--- Extracted records ---

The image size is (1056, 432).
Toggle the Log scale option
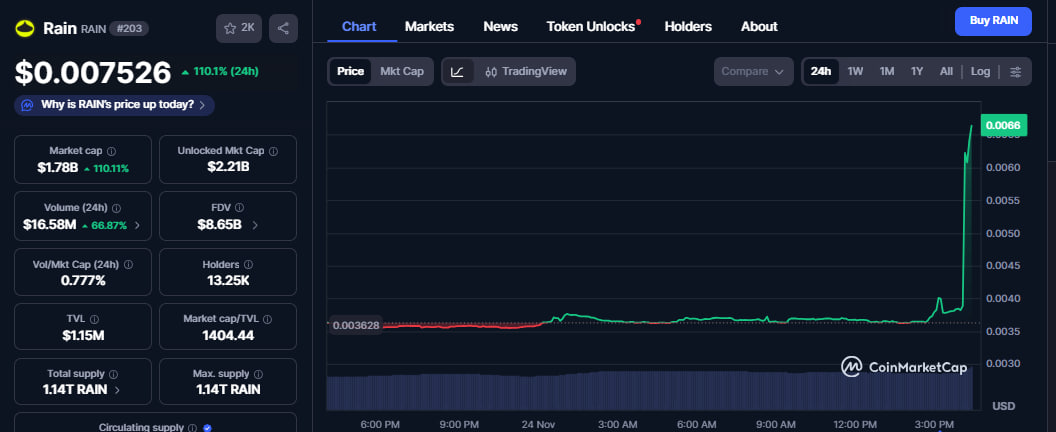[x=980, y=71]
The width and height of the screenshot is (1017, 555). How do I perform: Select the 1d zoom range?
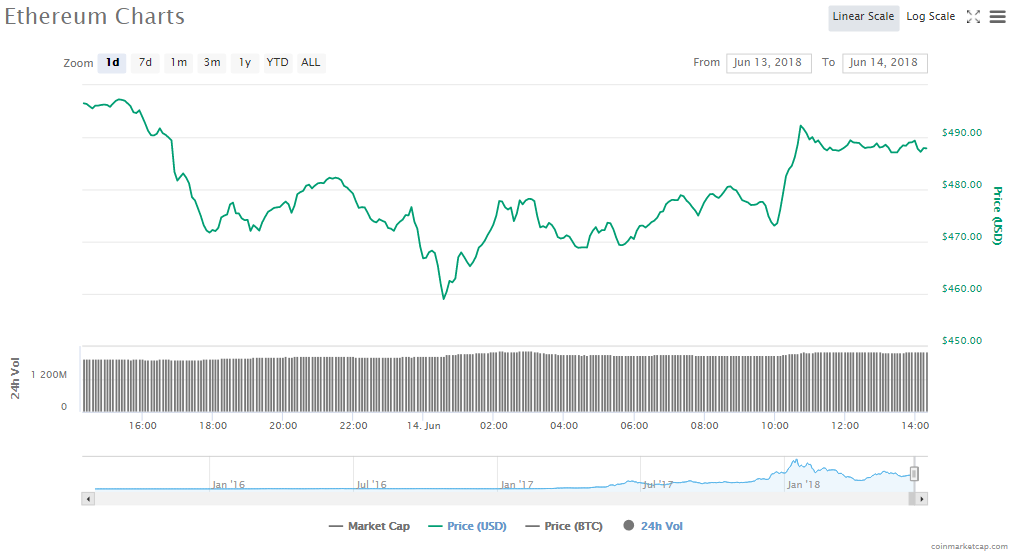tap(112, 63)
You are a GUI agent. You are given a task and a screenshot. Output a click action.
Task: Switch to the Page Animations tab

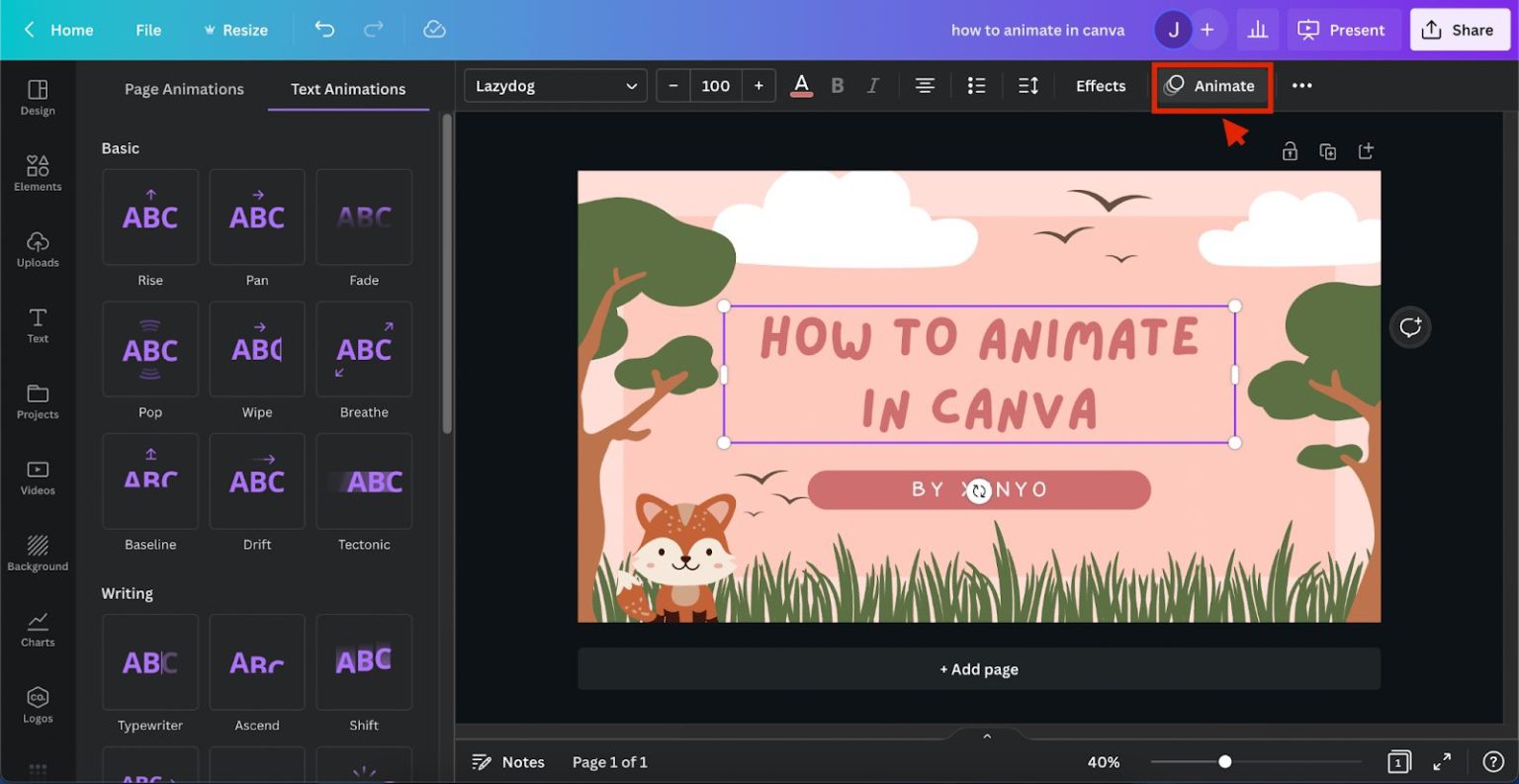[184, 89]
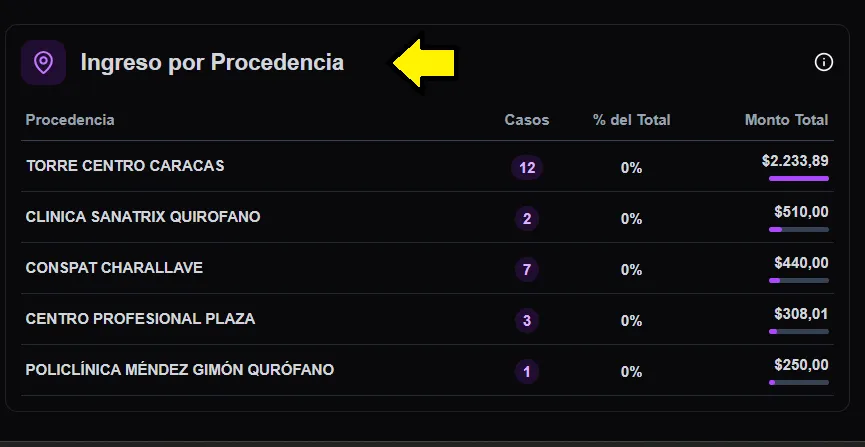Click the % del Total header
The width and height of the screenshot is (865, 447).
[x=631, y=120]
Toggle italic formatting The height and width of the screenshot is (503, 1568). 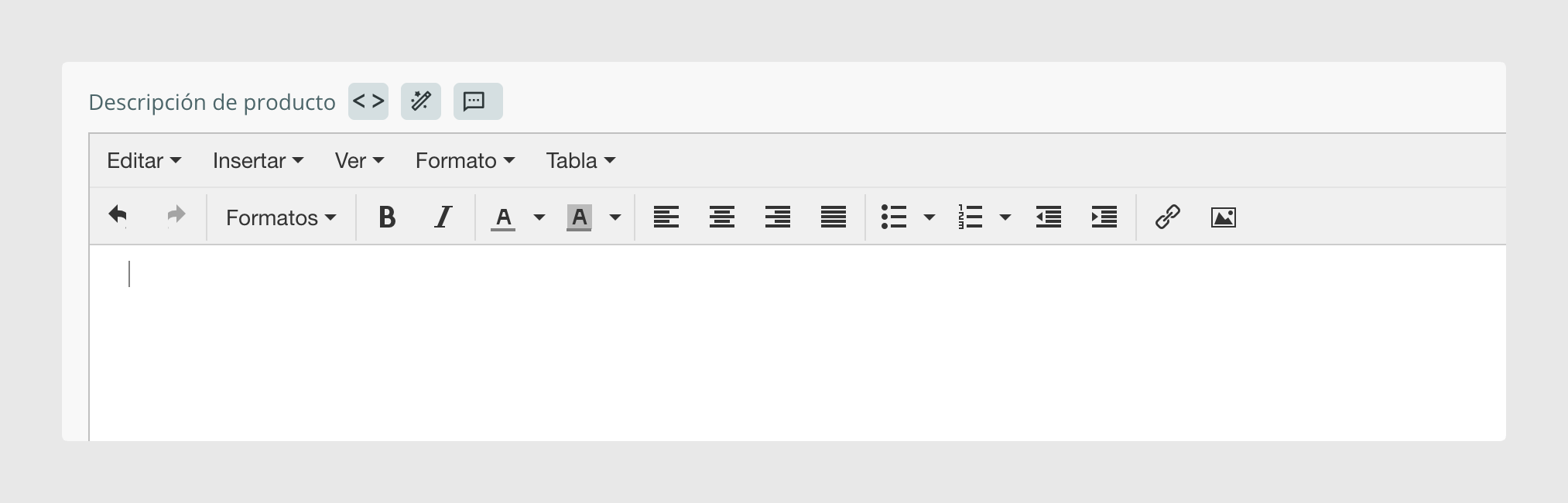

---

Reproduce every line of the data above word for word, omitting the pictures.

▸ **Output for this task**:
The image size is (1056, 432).
Toggle the Log scale option
[x=980, y=71]
The width and height of the screenshot is (1017, 555). How do I perform: Select the 1d zoom range?
tap(112, 63)
You are a GUI agent. You are given a task and a screenshot. Output a click action.
Task: Switch to the Page Animations tab

[184, 89]
Click the % del Total header
The width and height of the screenshot is (865, 447).
[x=631, y=120]
Toggle italic formatting The height and width of the screenshot is (503, 1568). 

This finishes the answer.